Carcinoid heart disease in patients with advanced small-intestinal neuroendocrine tumors and carcinoid syndrome: a retrospective experience from two European referral centers

Abstract

Background: Up to 50% of patients with advanced small-intestinal neuroendocrine tumors (SI-NETs) and carcinoid syndrome (CS) develop carcinoid heart disease (CHD). However, the true frequency and prognostic markers for CHD in CS are lacking. We described the real-world management of patients in two NET referral centers in this clinical context and relationships between clinical features, including CHD and overall survival (OS).

Patients and methods: This is a retrospective analysis of patients with stage IV SI-NET and CS, treated at the European Institute of Oncology in Milan and Uppsala University in Sweden between 2015 and 2021. CHD was defined as at least one moderate right-sided heart valve defect. Median OS and cumulative incidence of CHD were estimated from the diagnosis of metastatic disease, and the association between clinical parameters with both OS and occurrence of CHD was evaluated.
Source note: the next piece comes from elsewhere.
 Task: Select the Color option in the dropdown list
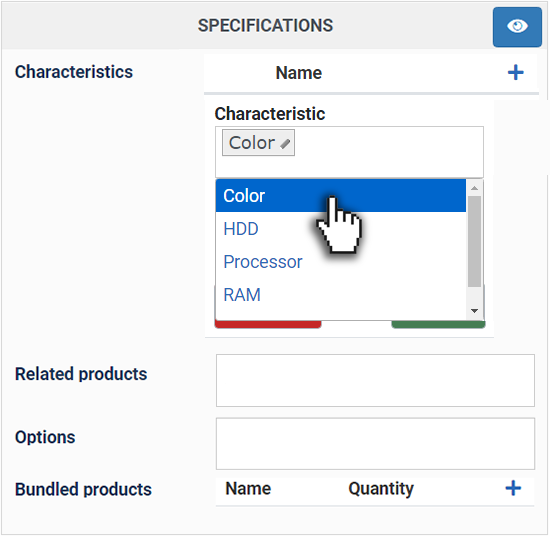tap(341, 196)
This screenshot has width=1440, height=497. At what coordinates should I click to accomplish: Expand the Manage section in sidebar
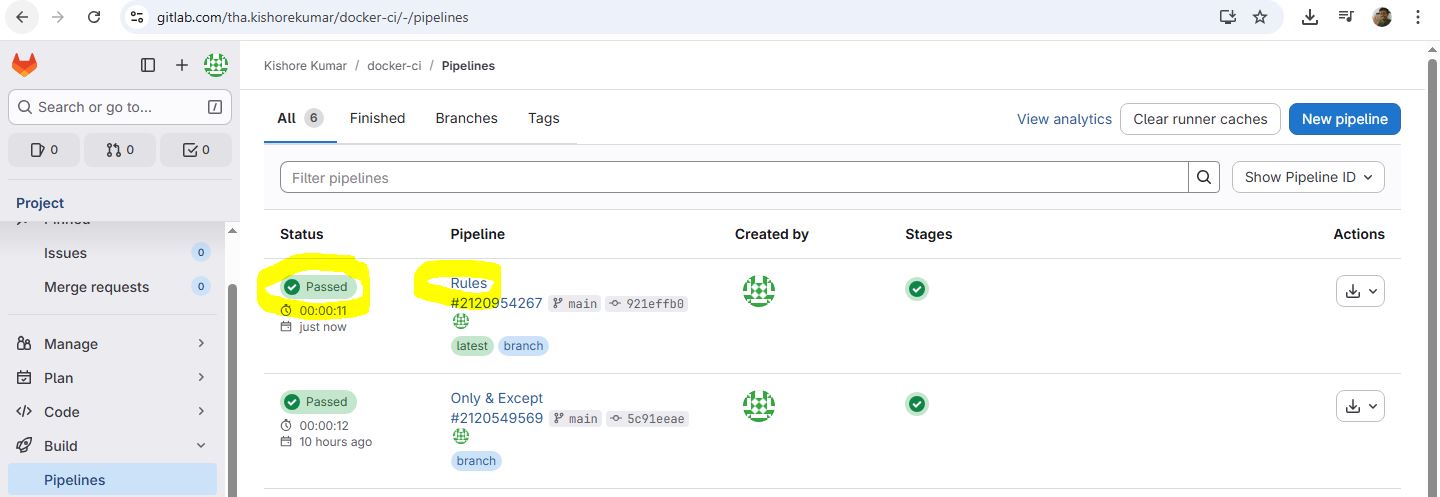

Results: We included 165 patients, with 97% having low-intermediate-grade SI-NETs and 86% having synchronous liver metastases. Ninety-eight patients (59%) became refractory to full label dose of somatostatin analogues and 25% developed a CHD. At CHD diagnosis, baseline urine 5-hydroxyindoleacetic acid (24-h u5-HIAA) value and plasma N-terminal pro-brain natriuretic peptide (NT-proBNP) value were known in 76% of patients. Moderate-to-severe tricuspid insufficiency was the most common alteration of CHD. Prognosis was significantly impaired by CHD (multivariable hazard ratio for OS = 2.85, P < 0.001). The median OS from the CHD diagnosis was 4.5 years [95% confidence interval (CI) 2.1-7.2 years], and the 5-year survival rate was 34% (95% CI 13% to 57%).

Conclusions: In our study population of SI-NET patients with CS, more than half had a refractory carcinoid syndrome (RCS) and one-quarter developed a CHD, with a negative impact on OS. Therefore, it is recommended to screen and monitor patients with CS for CHD, ideally with a combination of u5-HIAA, NT-proBNP values, and echocardiography at CS baseline, preferably in NET referral centers.

Keywords: carcinoid heart disease; carcinoid syndrome; neuroendocrine tumor; small intestinal.

Figure 1

Overall survival in the whole study population (N = 165, A), and among patients with carcinoid heart disease (N = 41, B). (A) The OS function was defined as the time from metastatic NET diagnosis until death or last contact, and was estimated using the Kaplan–Meier method. With a median follow-up of 4.2 years (IQR 2.6-6.5 years), 33% of our patients died. Since the diagnosis of metastatic disease, the 1-year OS rate was 97.5% (95% CI 93.4% to 99.0%) and the 5-year OS rate was 69.2% (95% CI 60.0% to 76.7%). The median OS of the whole study population was 8.9 years (95% CI 6.7-11.8 years). (B) For patients with CHD, the OS from CHD diagnosis was also calculated. Forty-six percent of the CHD patients died. The 1-year OS rate was 81.9% (95% CI 65.7% to 91.0%), and just one-third was alive at 5 years [5-year OS rate: 34.4% (95% CI 13.2% to 57.0%)]. The median OS of the CHD patients was 4.5 years (95% CI 2.1-7.2 years). CHD, carcinoid heart disease; CI, confidence interval; IQR, interquartile range; NET, neuroendocrine tumor; OS, overall survival.

Figure 2

Cumulative incidence function of carcinoid heart disease (N = 165). The CIF of carcinoid heart disease estimated according to method described by Kalbfleisch and Prentice, considering death as a competing event. The CIF of CHD in the whole study population at 1, 3, 5, and 8 years were 15.3% (95% CI 10.2% to 21.2%), 17.9% (95% CI 12.4% to 24.2%), 24.3% (95% CI 17.5% to 31.7%), and 30.2% (95% CI 21.7% to 39.0%), respectively. CHD, carcinoid heart disease; CI, confidence interval; CIF, cumulative incidence function; NET, neuroendocrine tumor.